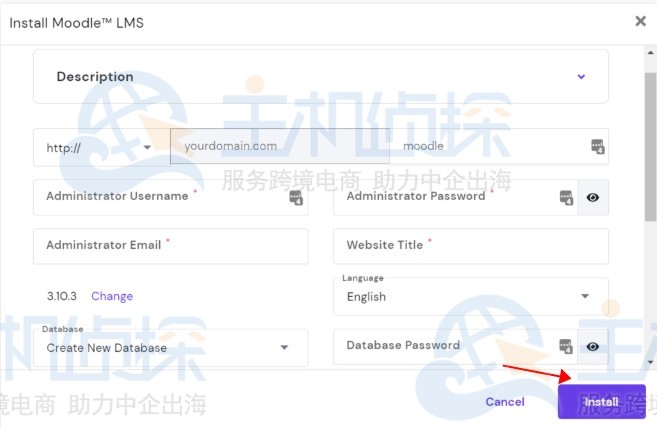Open the Create New Database dropdown
Screen dimensions: 657x429
[x=170, y=347]
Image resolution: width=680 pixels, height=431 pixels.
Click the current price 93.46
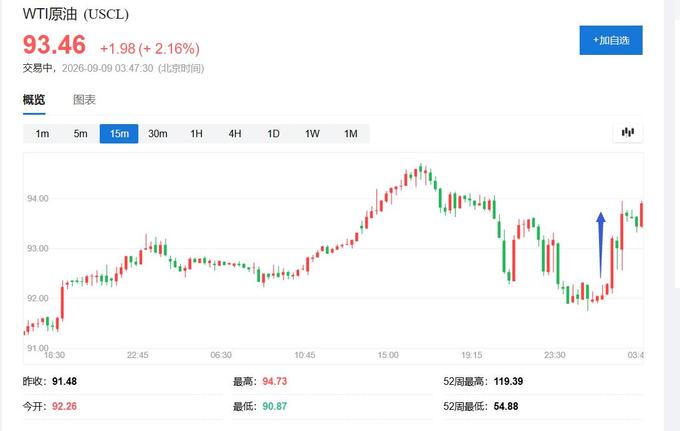coord(54,45)
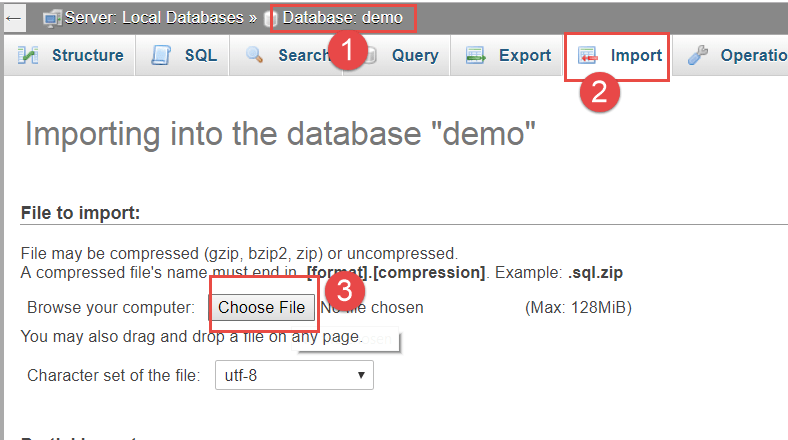Open the Operations tab
Image resolution: width=788 pixels, height=440 pixels.
point(752,56)
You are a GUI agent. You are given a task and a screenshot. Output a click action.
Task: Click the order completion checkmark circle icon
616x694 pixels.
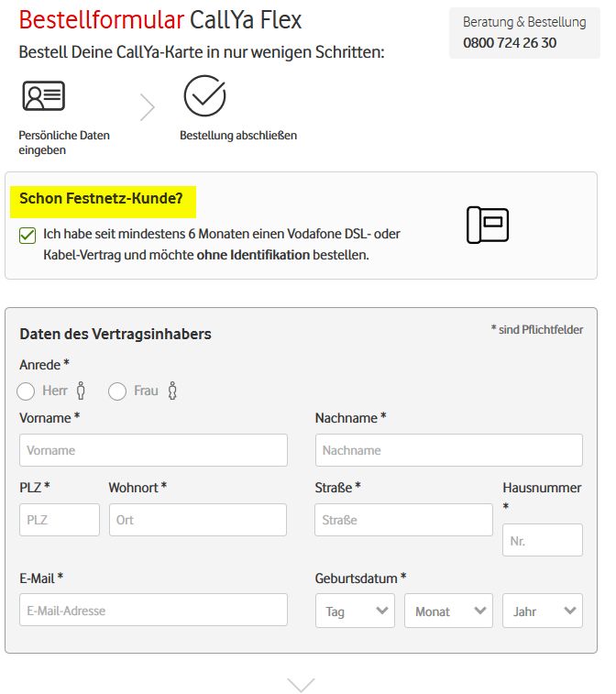coord(204,95)
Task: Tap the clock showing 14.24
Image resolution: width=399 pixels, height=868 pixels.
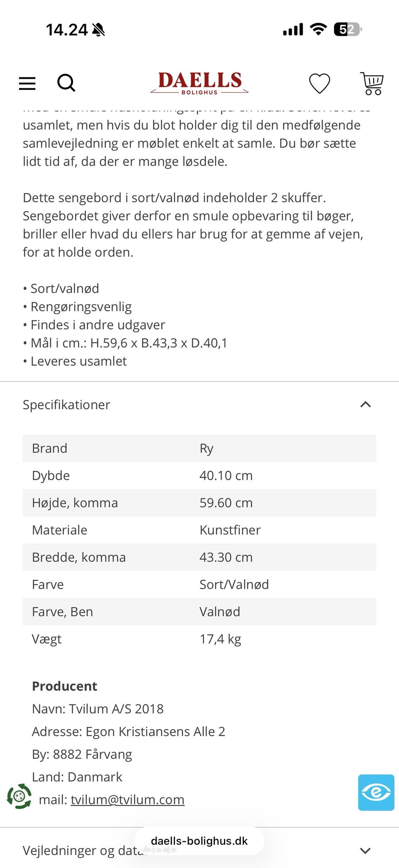Action: pos(67,30)
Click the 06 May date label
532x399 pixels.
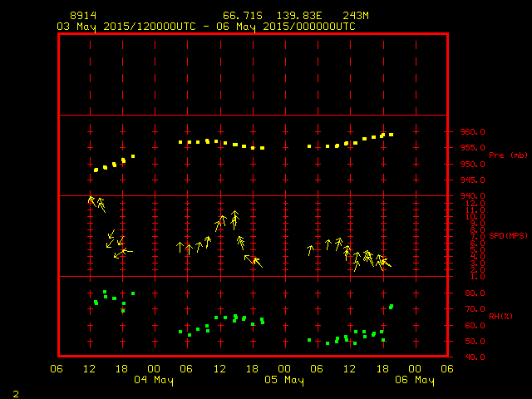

+ + + +

EXERCISE OBJECTIVE = What you need to copy is the run of lines from the one holding "Task: Tap the clock showing 14.24" through the end of the data, exactly and only, both ends included, pictures omitted.

RESULT OF THE TASK =
Task: Tap the clock showing 14.24
Image resolution: width=399 pixels, height=868 pixels.
Action: pos(67,30)
Click the 06 May date label
532x399 pixels.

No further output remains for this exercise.